CONSIGNE A: Réécrivez sous forme de liste JSON de chaînes les lignes fournies, à raison d'une chaîne par ligne et sans les lignes vides. Commencez à la ligne qui contient « Where should I click to: Open the Dashboard » et arrêtez-vous après celle qui contient « pyautogui.click(x=1028, y=22) ».

TEXTE FOURNI:
- - - - - - -

Chronique du crime et de l'innocence, tome 6/8: Recueil des événements les plus tragiques;...
Enfin le président lut l’arrêt qui condamnait la femme Bancal, Bastide, Jausion, Colard et Bach à la peine de mort; Anne Benoît aux travaux forcés à perpétuité, et Missonnier à deux ans de prison. Le même arrêt prononçait l’acquittement et la mise en liberté de madame Manson.
Alors l’auditoire fut témoin d’une scène de désespoir, qui, malgré la culpabilité bien avérée des accusés, ne laissa pas d’inspirer de la compassion; Jausion renouvelait ses protestations, implorait la miséricorde des juges; mais son affliction était encore moins touchante que celle de Colard et d’Anne Benoît. Cette malheureuse disait avec un accent qui perçait l’âme: «Ah! condamnez-moi comme Colard... je veux la mort, s’il meurt... je veux mourir!» et Colard, quoique frappé d’une condamnation capitale, ne versait des larmes que sur l’avenir réservé à sa maîtresse.
Cet arrêt fut rendu le 5 mai 1818. Les débats étaient ouverts depuis le 25 mars. Les criminels furent condamnés à payer soixante mille francs de dommages-intérêts à M. Fualdès fils; mais leur fortune était tellement dénaturée, qu’il ne revint au fils de la victime que l’avantage d’avoir vengé la mémoire de son malheureux père.
Les condamnés se pourvurent en cassation, et leur pourvoi ayant été rejeté par arrêt du 29 mai, on prit des mesures pour mettre à exécution l’arrêt de condamnation. On avait essayé de faire parvenir du poison à Bastide et à Jausion pour leur épargner l’ignominie de l’échafaud; mais ce projet ayant été découvert, la justice qui devait à la société une satisfaction éclatante, redoubla de surveillance.
Le 3 juin était le jour fixé pour l’exécution; les postes militaires avaient été doublés. Le lendemain de la condamnation, on avait trouvé, sur la place des exécutions, entre les quatre pierres destinées à soutenir l’instrument du supplice, une large tache de sang, et sur chacune des pierres une croix de sang. Bastide, Jausion et Colard reçurent lecture de l’arrêt qui rejetait leur pourvoi: Jausion était résigné, mais Bastide avait perdu toute sa jactance; Colard pleurait, mais c’était moins du regret de perdre la vie que de quitter pour toujours sa chère Anne Benoît. Sollicités tous les trois de faire, à cette heure suprême, l’aveu de leur forfait, ils protestèrent tous trois de leur innocence.
Jausion monta le premier à l’échafaud; avant l’instant fatal, il dit ces mots: «Je meurs innocent de l’assassinat de Fualdès; un jour viendra qu’on ne reprochera plus à mes enfans d’être le fils d’un assassin.» Colard accusait Bastide de sa perte; et celui-ci, sans force et sans courage, traîné sur l’échafaud, ne reprit ses sens que pour s’écrier: Que dira ma famille?

- - - - - - -

CONSIGNE B:
Répondez à ces questions d'après le texte fourni sur le procès Fualdès :
(i) À quelle date l'arrêt de condamnation fut-il rendu ?
(ii) Quel jour avait été fixé pour l'exécution ?
(iii) Lequel des condamnés monta le premier à l'échafaud ?

- - - - - - -

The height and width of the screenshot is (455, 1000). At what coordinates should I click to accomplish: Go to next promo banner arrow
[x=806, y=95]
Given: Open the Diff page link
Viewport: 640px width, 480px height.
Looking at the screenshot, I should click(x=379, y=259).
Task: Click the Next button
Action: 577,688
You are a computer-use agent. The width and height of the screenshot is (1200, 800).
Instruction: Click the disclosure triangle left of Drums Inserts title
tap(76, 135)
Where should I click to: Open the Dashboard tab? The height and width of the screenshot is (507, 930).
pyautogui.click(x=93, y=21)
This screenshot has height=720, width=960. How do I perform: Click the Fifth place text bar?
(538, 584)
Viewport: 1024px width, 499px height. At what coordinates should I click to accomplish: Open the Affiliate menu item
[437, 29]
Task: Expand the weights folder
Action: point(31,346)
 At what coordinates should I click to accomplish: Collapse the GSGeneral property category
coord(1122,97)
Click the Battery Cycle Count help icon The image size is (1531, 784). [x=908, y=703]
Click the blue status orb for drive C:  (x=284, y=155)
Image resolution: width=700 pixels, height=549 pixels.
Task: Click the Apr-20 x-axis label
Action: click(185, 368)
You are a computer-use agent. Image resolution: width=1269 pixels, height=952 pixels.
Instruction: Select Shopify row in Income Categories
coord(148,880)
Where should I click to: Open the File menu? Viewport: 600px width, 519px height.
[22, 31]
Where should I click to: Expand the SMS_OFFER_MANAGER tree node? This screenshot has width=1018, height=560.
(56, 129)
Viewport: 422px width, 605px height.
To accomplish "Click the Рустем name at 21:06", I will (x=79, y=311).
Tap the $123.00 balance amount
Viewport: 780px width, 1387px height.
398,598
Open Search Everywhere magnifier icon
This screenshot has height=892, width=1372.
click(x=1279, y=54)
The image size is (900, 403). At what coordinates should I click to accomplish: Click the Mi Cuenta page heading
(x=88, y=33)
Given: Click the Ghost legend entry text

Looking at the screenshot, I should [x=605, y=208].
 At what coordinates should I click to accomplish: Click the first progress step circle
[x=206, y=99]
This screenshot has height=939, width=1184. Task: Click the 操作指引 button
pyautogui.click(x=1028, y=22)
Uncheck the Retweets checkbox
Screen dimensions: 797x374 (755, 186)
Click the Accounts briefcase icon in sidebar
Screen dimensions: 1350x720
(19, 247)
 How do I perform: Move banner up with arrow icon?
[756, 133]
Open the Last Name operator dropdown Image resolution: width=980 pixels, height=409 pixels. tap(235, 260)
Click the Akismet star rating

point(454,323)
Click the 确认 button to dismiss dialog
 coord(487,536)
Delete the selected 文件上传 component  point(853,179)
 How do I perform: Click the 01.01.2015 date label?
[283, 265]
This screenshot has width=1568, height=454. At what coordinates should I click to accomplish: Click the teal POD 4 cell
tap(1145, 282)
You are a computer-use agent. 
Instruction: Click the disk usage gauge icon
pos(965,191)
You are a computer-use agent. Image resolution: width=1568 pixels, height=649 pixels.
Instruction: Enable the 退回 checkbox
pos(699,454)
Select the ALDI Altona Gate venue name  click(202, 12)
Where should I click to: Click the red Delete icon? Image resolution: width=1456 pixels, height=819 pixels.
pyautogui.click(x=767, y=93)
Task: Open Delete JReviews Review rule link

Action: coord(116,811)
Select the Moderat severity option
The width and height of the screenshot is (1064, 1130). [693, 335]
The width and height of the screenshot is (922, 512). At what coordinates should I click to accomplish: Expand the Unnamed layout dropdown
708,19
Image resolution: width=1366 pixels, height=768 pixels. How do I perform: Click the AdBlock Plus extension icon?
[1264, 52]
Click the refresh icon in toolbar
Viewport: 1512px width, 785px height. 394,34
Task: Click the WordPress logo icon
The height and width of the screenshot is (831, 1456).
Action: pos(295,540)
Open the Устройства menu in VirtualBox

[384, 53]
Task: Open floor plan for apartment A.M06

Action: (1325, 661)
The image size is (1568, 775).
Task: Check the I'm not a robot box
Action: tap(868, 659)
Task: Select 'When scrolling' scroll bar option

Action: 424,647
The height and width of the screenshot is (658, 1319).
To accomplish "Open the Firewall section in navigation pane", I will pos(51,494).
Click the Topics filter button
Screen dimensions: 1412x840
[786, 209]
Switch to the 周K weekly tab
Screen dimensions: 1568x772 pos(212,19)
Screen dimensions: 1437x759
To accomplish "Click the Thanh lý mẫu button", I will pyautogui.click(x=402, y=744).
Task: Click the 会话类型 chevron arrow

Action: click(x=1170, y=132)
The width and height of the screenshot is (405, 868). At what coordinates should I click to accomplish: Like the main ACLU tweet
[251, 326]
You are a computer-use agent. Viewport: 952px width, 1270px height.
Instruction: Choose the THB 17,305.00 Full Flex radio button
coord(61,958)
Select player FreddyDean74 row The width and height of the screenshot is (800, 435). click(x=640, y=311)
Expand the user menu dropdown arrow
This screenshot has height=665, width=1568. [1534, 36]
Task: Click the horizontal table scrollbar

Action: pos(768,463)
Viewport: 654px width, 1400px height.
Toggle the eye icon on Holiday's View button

- - - - - - -

RÉPONSE COMPLÈTE A:
[
  "Where should I click to: Open the Dashboard tab? The height and width of the screenshot is (507, 930).",
  "pyautogui.click(x=93, y=21)",
  "This screenshot has height=720, width=960. How do I perform: Click the Fifth place text bar?",
  "(538, 584)",
  "Viewport: 1024px width, 499px height. At what coordinates should I click to accomplish: Open the Affiliate menu item",
  "[437, 29]",
  "Task: Expand the weights folder",
  "Action: point(31,346)",
  " At what coordinates should I click to accomplish: Collapse the GSGeneral property category",
  "coord(1122,97)",
  "Click the Battery Cycle Count help icon The image size is (1531, 784). [x=908, y=703]",
  "Click the blue status orb for drive C:  (x=284, y=155)",
  "Image resolution: width=700 pixels, height=549 pixels.",
  "Task: Click the Apr-20 x-axis label",
  "Action: click(185, 368)",
  "You are a computer-use agent. Image resolution: width=1269 pixels, height=952 pixels.",
  "Instruction: Select Shopify row in Income Categories",
  "coord(148,880)",
  "Where should I click to: Open the File menu? Viewport: 600px width, 519px height.",
  "[22, 31]",
  "Where should I click to: Expand the SMS_OFFER_MANAGER tree node? This screenshot has width=1018, height=560.",
  "(56, 129)",
  "Viewport: 422px width, 605px height.",
  "To accomplish \"Click the Рустем name at 21:06\", I will (x=79, y=311).",
  "Tap the $123.00 balance amount",
  "Viewport: 780px width, 1387px height.",
  "398,598",
  "Open Search Everywhere magnifier icon",
  "This screenshot has height=892, width=1372.",
  "click(x=1279, y=54)",
  "The image size is (900, 403). At what coordinates should I click to accomplish: Click the Mi Cuenta page heading",
  "(x=88, y=33)",
  "Given: Click the Ghost legend entry text",
  "Looking at the screenshot, I should [x=605, y=208].",
  " At what coordinates should I click to accomplish: Click the first progress step circle",
  "[x=206, y=99]",
  "This screenshot has height=939, width=1184. Task: Click the 操作指引 button",
  "pyautogui.click(x=1028, y=22)"
]

RÉPONSE COMPLÈTE B:
(i) Le 5 mai 1818.
(ii) Le 3 juin.
(iii) Jausion.